--- TASK REQUIREMENTS ---
Write out the material as a JSON list of strings, one string per line and no blank lines, from its first line up to and including the line with "This screenshot has height=744, width=1052.".

- - -

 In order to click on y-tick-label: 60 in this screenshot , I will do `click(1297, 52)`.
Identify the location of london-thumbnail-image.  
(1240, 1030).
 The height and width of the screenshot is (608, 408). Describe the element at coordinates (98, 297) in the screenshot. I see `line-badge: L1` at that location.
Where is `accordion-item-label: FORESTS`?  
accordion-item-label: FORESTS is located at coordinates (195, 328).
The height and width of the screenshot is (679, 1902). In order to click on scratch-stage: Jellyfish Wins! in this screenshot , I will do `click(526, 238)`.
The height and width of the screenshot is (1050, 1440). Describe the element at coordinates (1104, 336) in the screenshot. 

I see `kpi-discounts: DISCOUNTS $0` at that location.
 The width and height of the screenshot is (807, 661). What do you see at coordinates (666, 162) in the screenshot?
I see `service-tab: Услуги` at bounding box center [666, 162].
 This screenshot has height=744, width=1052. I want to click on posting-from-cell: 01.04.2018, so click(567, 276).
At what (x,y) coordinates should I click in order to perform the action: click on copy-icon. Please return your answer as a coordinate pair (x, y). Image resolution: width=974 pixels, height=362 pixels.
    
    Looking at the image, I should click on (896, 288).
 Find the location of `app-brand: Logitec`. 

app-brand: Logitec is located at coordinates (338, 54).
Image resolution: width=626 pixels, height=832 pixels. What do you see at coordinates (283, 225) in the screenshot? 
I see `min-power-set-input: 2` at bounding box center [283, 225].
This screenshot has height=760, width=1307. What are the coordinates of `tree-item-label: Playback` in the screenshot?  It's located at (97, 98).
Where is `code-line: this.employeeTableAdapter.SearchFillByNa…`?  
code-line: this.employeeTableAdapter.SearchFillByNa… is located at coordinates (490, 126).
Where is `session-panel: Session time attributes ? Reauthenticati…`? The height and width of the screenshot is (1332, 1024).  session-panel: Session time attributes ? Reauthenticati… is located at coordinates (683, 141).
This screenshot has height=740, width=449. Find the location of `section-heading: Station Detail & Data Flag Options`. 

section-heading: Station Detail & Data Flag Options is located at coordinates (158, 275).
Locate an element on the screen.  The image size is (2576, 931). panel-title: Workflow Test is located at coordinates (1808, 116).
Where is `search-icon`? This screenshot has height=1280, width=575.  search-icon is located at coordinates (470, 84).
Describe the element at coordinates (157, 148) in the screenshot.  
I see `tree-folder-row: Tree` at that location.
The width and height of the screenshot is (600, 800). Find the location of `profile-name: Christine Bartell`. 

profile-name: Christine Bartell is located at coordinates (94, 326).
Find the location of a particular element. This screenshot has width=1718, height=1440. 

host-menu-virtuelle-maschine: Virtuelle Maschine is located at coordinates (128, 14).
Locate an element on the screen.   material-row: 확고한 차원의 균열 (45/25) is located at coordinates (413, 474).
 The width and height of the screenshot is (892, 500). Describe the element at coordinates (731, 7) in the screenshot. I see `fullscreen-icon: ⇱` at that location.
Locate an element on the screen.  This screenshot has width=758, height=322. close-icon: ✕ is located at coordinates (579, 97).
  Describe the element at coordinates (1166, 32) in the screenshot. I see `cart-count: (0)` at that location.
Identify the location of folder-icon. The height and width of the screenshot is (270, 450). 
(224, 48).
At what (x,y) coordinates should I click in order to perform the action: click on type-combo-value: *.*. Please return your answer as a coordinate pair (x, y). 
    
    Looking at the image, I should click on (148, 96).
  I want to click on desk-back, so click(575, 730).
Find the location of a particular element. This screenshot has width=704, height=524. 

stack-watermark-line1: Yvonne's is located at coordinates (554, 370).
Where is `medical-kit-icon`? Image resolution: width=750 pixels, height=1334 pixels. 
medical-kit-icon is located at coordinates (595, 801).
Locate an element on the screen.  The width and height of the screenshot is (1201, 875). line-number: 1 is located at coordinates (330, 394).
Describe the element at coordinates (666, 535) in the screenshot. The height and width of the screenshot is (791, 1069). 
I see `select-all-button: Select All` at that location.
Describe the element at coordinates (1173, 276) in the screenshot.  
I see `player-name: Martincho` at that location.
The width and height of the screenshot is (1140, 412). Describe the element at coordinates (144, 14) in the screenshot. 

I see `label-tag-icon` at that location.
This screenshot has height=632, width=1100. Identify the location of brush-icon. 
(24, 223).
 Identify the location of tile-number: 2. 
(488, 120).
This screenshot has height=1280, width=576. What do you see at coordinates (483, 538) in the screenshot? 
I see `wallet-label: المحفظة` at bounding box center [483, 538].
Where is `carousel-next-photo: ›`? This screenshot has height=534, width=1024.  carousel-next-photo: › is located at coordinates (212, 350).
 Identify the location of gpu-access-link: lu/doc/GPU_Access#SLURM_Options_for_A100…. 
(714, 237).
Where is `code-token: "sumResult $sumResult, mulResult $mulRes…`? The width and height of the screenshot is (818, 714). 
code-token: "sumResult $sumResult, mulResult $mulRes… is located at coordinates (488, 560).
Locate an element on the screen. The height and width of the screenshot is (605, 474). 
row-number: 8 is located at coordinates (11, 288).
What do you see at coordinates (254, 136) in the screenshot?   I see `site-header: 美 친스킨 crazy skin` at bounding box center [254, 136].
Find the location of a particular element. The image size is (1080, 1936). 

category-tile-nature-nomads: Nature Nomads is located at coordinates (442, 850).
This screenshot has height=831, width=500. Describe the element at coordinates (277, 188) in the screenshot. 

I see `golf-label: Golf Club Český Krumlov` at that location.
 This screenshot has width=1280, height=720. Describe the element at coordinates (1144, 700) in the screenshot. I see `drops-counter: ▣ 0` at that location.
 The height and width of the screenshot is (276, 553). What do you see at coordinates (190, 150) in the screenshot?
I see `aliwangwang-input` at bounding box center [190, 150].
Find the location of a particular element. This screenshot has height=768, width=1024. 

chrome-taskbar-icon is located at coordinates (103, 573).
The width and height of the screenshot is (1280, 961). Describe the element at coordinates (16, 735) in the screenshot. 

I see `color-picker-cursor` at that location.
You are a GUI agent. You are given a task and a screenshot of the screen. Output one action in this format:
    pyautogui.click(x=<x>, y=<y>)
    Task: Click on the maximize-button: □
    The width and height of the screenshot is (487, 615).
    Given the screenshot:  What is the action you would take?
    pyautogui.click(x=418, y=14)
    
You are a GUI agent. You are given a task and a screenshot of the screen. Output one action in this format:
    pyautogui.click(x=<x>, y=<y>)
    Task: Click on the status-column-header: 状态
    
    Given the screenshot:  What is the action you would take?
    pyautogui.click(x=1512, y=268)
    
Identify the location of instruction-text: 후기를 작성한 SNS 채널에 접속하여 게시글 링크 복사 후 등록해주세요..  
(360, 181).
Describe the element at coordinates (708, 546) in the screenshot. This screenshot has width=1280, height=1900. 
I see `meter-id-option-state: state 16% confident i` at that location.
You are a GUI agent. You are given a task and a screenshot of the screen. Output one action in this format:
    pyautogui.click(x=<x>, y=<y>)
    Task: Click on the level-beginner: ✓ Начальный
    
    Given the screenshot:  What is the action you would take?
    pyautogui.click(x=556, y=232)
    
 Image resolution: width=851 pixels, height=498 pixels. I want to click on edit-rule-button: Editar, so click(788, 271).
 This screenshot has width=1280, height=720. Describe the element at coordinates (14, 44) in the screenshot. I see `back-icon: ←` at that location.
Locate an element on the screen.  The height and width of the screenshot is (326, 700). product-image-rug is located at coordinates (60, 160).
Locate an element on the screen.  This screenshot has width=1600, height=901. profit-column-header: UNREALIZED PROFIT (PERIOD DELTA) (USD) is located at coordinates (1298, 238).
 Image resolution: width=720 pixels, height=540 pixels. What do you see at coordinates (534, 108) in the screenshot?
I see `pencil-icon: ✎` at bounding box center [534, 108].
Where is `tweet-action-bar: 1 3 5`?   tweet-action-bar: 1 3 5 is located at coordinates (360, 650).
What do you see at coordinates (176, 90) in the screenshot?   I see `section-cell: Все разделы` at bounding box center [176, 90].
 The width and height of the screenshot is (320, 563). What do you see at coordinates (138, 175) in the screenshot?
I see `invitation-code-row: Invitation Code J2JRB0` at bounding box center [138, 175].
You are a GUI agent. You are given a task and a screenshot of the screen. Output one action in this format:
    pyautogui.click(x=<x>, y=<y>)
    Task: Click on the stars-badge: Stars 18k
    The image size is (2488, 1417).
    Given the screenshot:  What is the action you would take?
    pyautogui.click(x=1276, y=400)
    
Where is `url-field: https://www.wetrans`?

- - -

--- SOLUTION TO THIS TASK ---
[
  " In order to click on y-tick-label: 60 in this screenshot , I will do `click(1297, 52)`.",
  "Identify the location of london-thumbnail-image.  ",
  "(1240, 1030).",
  " The height and width of the screenshot is (608, 408). Describe the element at coordinates (98, 297) in the screenshot. I see `line-badge: L1` at that location.",
  "Where is `accordion-item-label: FORESTS`?  ",
  "accordion-item-label: FORESTS is located at coordinates (195, 328).",
  "The height and width of the screenshot is (679, 1902). In order to click on scratch-stage: Jellyfish Wins! in this screenshot , I will do `click(526, 238)`.",
  "The height and width of the screenshot is (1050, 1440). Describe the element at coordinates (1104, 336) in the screenshot. ",
  "I see `kpi-discounts: DISCOUNTS $0` at that location.",
  " The width and height of the screenshot is (807, 661). What do you see at coordinates (666, 162) in the screenshot?",
  "I see `service-tab: Услуги` at bounding box center [666, 162].",
  " This screenshot has height=744, width=1052. I want to click on posting-from-cell: 01.04.2018, so click(567, 276)."
]